In October 2006, Williams told provincial Progressive Conservatives he had supported Harper during the federal election but didn't quite trust him.
In his letter to Harper during last year's election campaign, Newfoundland and Labrador Premier Danny Williams advocated including all resource revenues (renewable and non-renewable) in the Equalization formula. He wrote to Harper that this was the policy of the Government of Newfoundland and Labrador.
In the 2004 election campaign, Williams said the Harper plan was not as good as the one he had just negotiated with then-Prime Minister Paul Martin to provide additional Equalization-type payments to the Newfoundland and Labrador provincial government.
Danny Williams is arguing against himself.
He is also undermining his own credibility with national audiences.
Williams knows that his current position - no non-renewable resource revenues - does not treat all provinces equally under Equalization. Provinces that have huge incomes from oil, gas and mining get to hide billions of income the federal top-up program. That gives them considerably more federal transfers than provinces that are less reliant on non-renewables.

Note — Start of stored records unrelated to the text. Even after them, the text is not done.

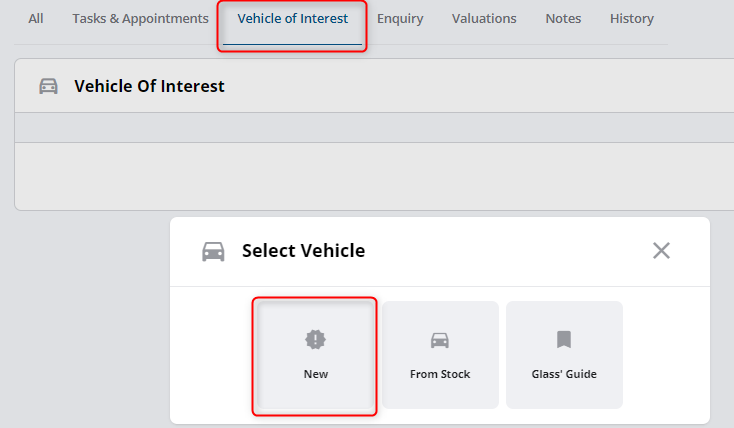Click empty Vehicle Of Interest list area
The image size is (734, 428).
[x=374, y=176]
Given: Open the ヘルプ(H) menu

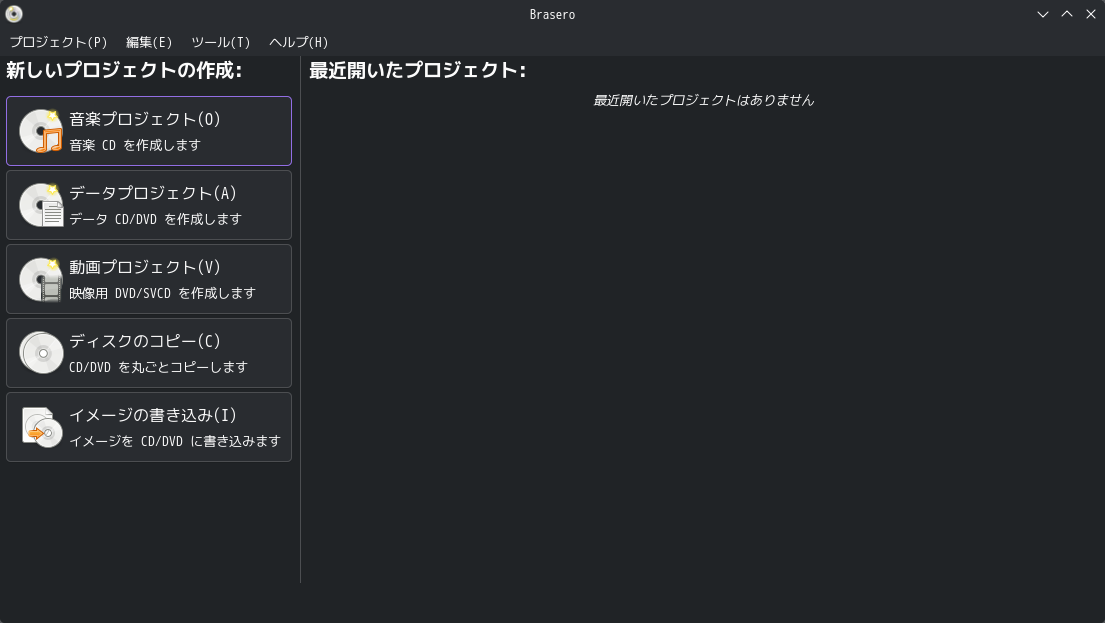Looking at the screenshot, I should click(x=298, y=42).

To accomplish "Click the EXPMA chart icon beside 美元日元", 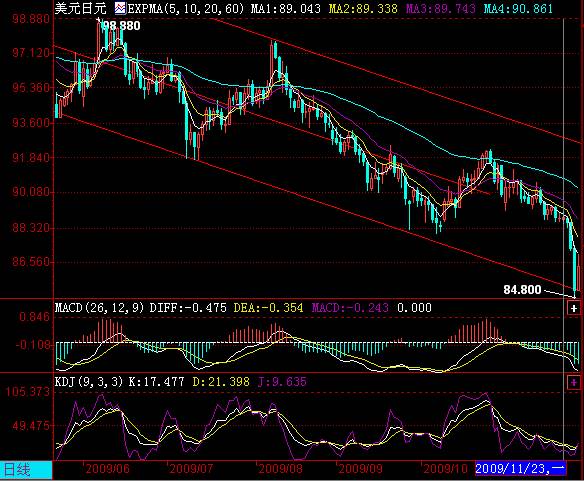I will 120,8.
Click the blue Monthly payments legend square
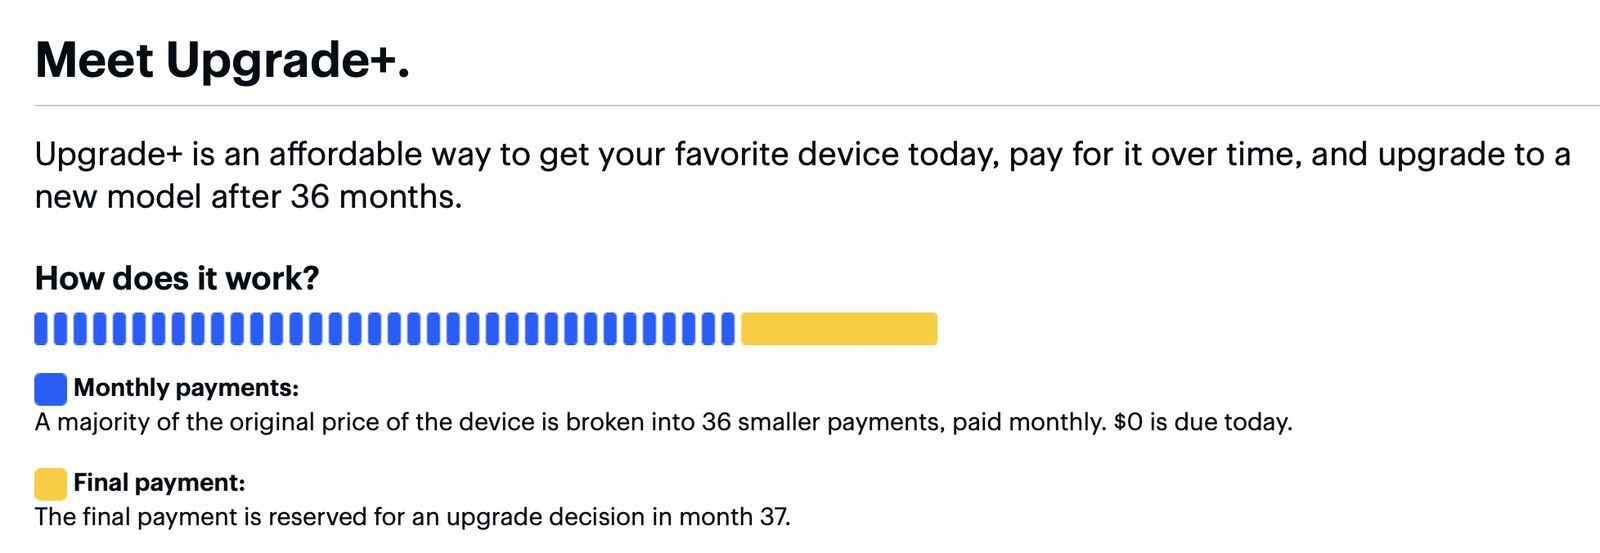This screenshot has width=1600, height=553. [x=50, y=389]
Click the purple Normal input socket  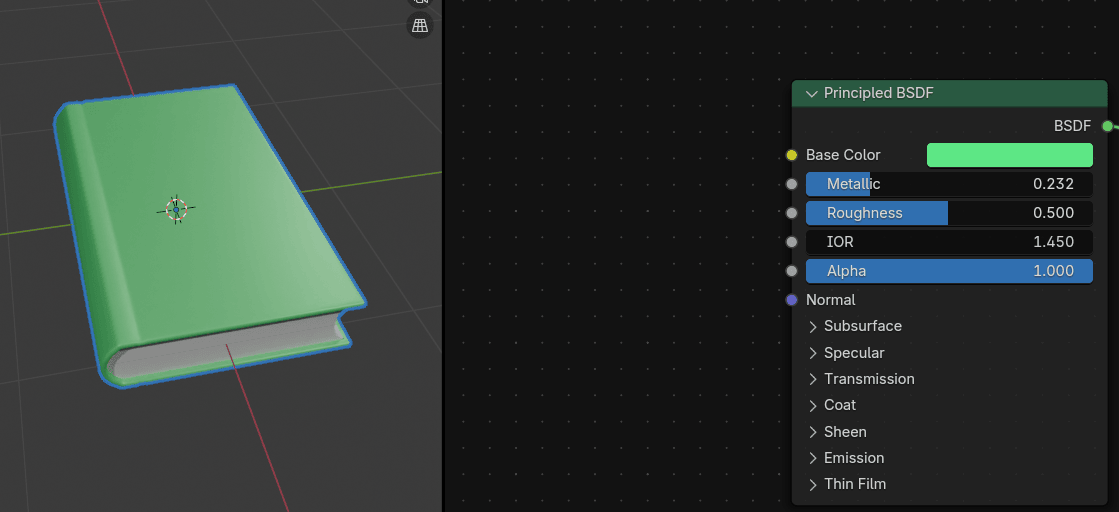(792, 300)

Yet, in Saskatoon, Williams told a university audience:
"I think we all know why he might do that. We are facing a federal election and...in the end, equality among provinces takes a back seat to the electoral urgency of currying favour with the majority."Not only does Williams make a false claim about equality, he pits one province against another as deliberate effort to raise political ire in English-speaking Canada with Quebec. It's not the first time he has criticised Quebec, either explicitly or - as in this case - implicitly.

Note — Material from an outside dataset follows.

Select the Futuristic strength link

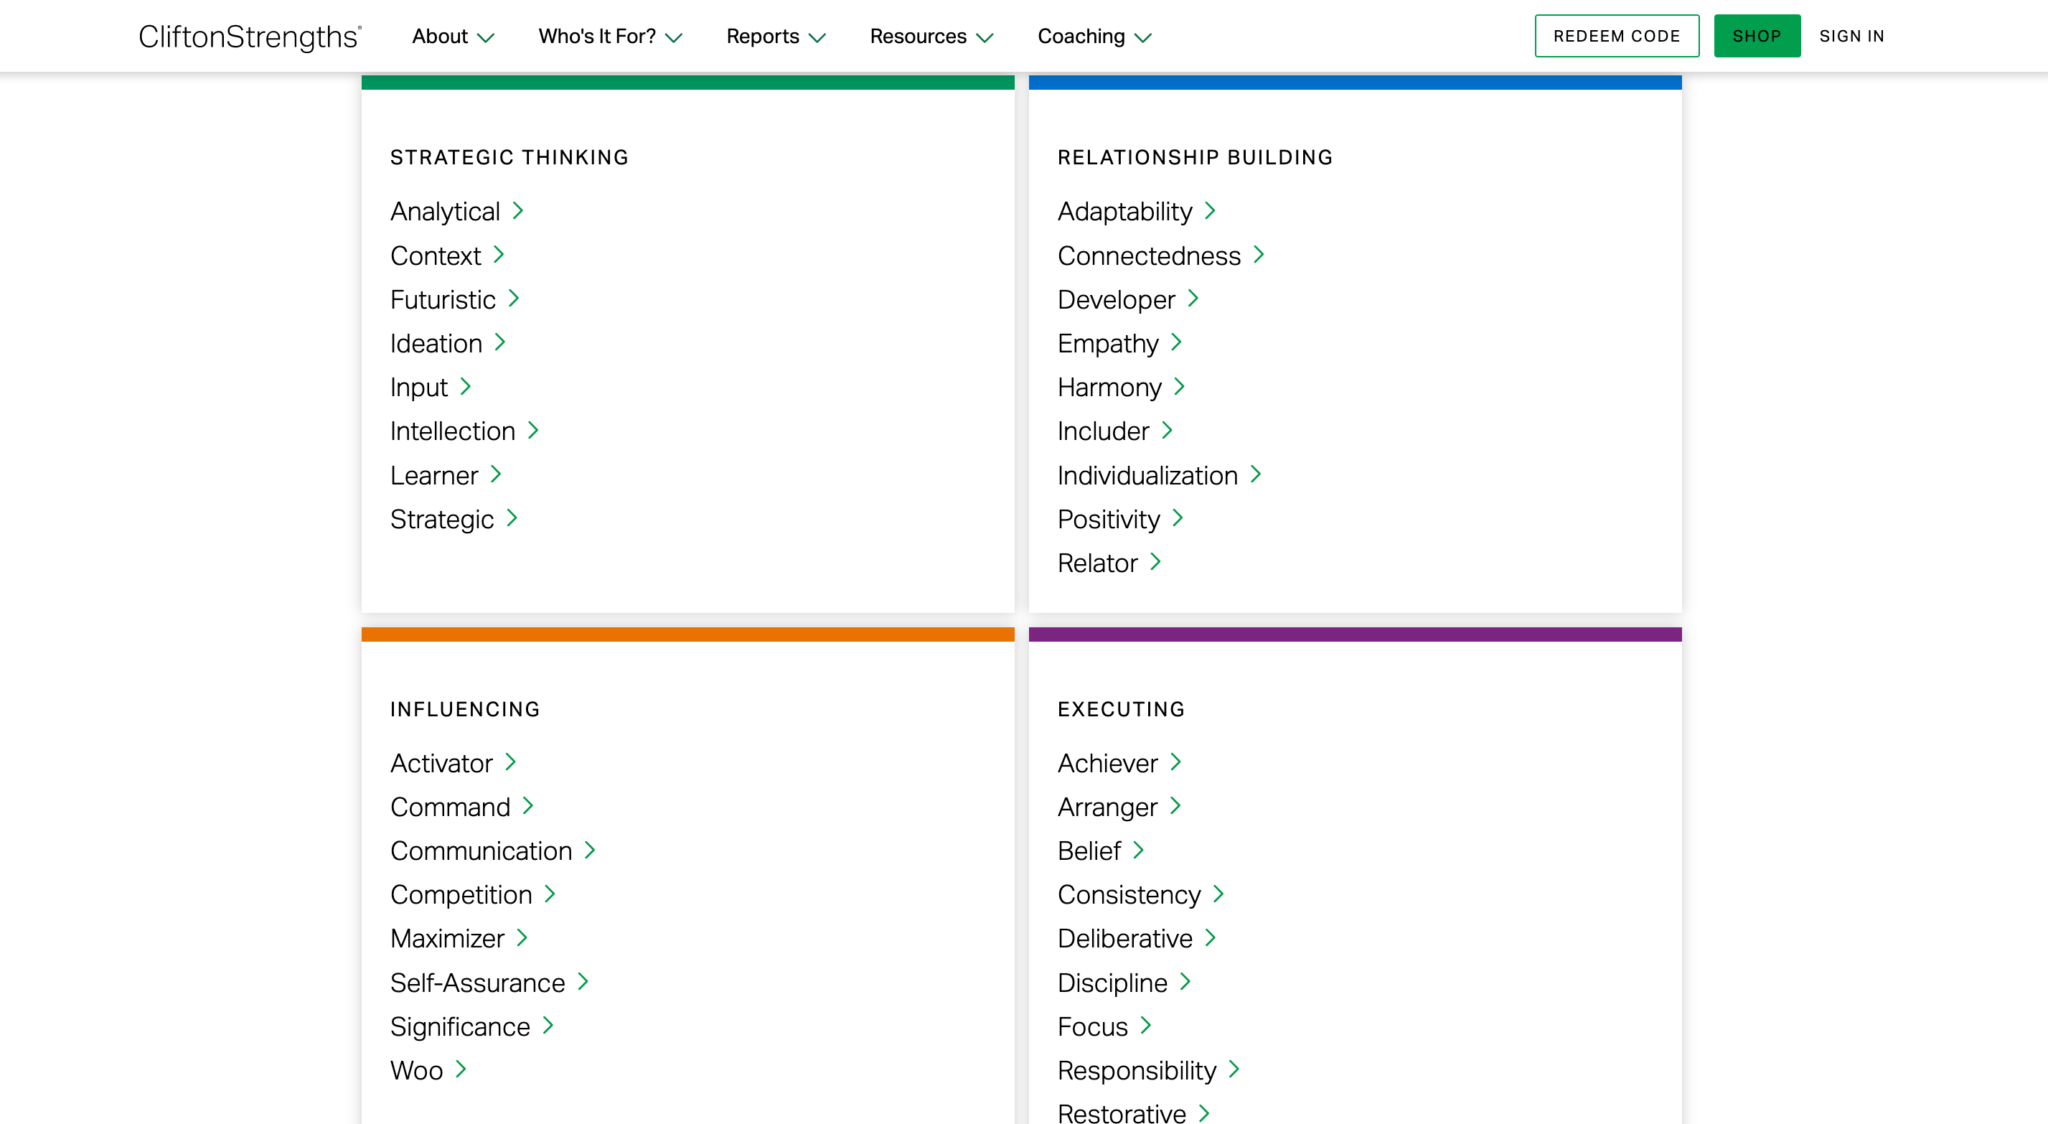[441, 299]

Williams also knows that the expert panel that reported last year found that both positions he has advocated do not treat provinces equally or fairly. The O'Brien panel found that the all-in approach disadvantages provinces with non-renewable resources. The approach Williams now favours doesn't either.
What O'Brien and his expert panelists proposed instead was including half of all resources revenues. According to O'Brien, the panel's approach would represent as fair a compromise between the two extreme positions - both advocated by Danny Williams.
And obviously by rejecting the O'Brien panel, Williams is effectively arguing against a compromise of his own positions.
Beyond that, however, Williams takes an approach - pitting province against province - he criticizes others for supposedly taking:
"But don't pit provinces against each other, don't take from one to give to another and use it against them, don't break firm written commitments - honour them."Sadly, it's not the first time he's done that either. In October, Williams launched his re-election campaign by attacking the federal government, just as he today accuses the federal government of putting more money into a single province as a way of currying favour for the Conservatives.
In the Equalization fight, however, Williams stands no chance of winning. He is isolated among Premiers, with only the ineffectual premier of Saskatchewan on his side. The position Williams now defends is demonstrably as unfair to some provinces as the one he advocated only last year.
Incredible as it may seem, Danny Williams is at war with himself.
In such a situation, he cannot help but lose and that, is proof of the wisdom in John Crosbie's critique of Williams' entire approach.